Gatherings of more than 10 people are banned. That’s proved to be devastating to restaurants, which are struggling to survive amid the upheaval in their industry. It’s hard to know exactly how many of the approximate 1,000 full-service restaurants in the city of Richmond and Chesterfield, Hanover and Henrico counties have converted to takeout-only, though anecdotal information suggests a large number.
However, carryout-only service brings in a fraction of the money that usually flows. Many restaurants might not recover, not to mention all the employees who have lost their jobs.
Other small businesses have shuttered or curtailed their hours, facing financial uncertainty. There’s a way we can help: Spend money locally. As the Thomas Jefferson Institute for Public Policy noted, “The best way to moderate the economic drop is to keep cash flowing through the economy.”
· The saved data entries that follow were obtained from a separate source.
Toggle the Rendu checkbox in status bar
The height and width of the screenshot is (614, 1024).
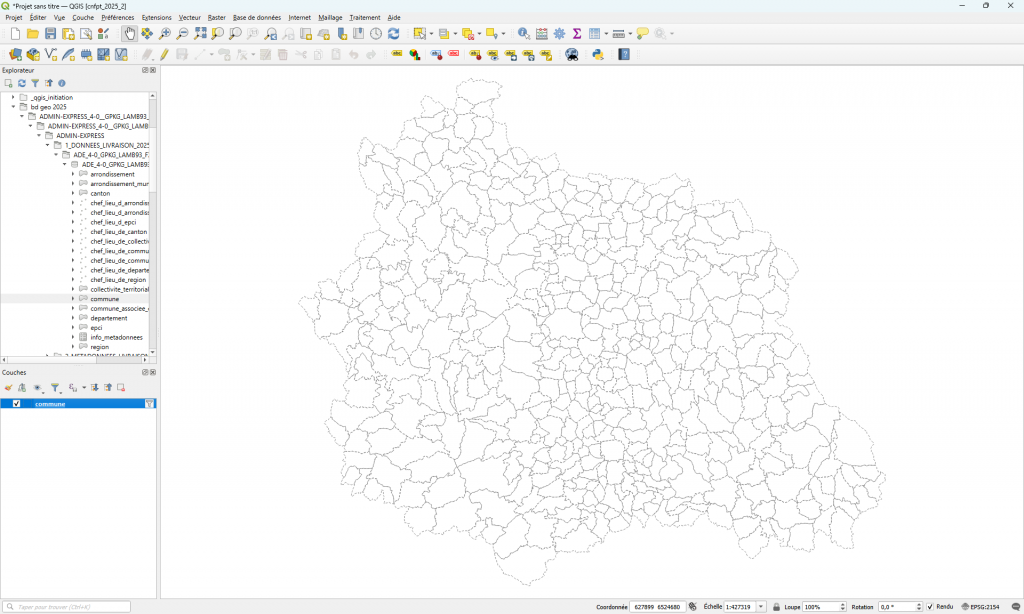(x=930, y=607)
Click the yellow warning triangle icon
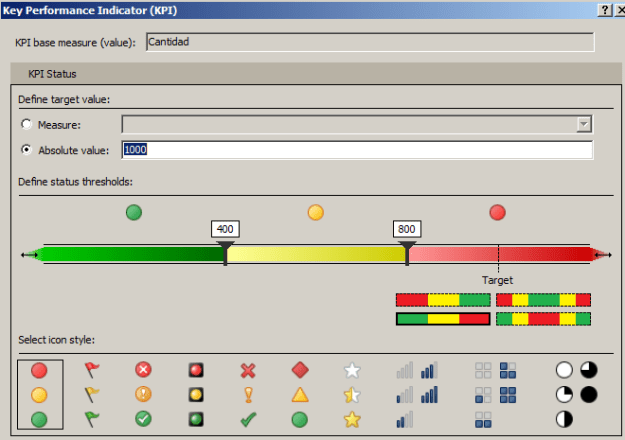This screenshot has width=625, height=440. click(299, 395)
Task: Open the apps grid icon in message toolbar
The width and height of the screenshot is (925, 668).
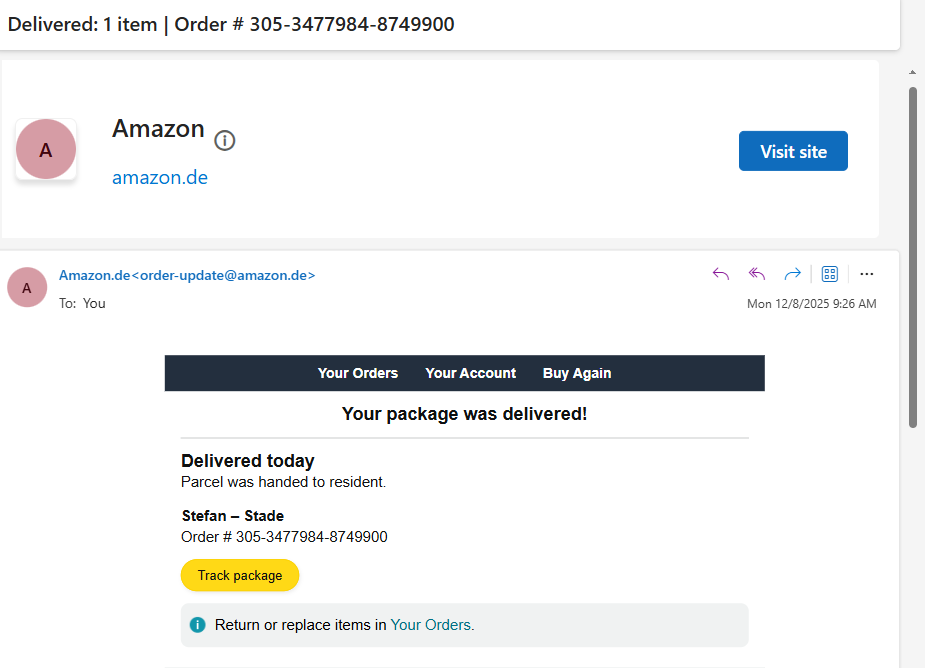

The institute offers several suggestions for helping your local economy.
Order takeout or pick up food from your local restaurants. And heavily tip the delivery driver or the person who brings you the food at the establishment. Buy gift cards for a local restaurant, bookstore or other favorite retailer. Buy online, not from a corporate giant. Many local stores offer virtual shopping. Do the project you’ve been putting off, whether it’s landscaping, a car repair or a home improvement.
As the coronavirus continues to spread, we need to abide by the state’s restrictions. Keep practicing social distancing and stay home if possible. Wash your hands frequently. But it’s also important to support your neighborhood restaurants and retailers. Buy local.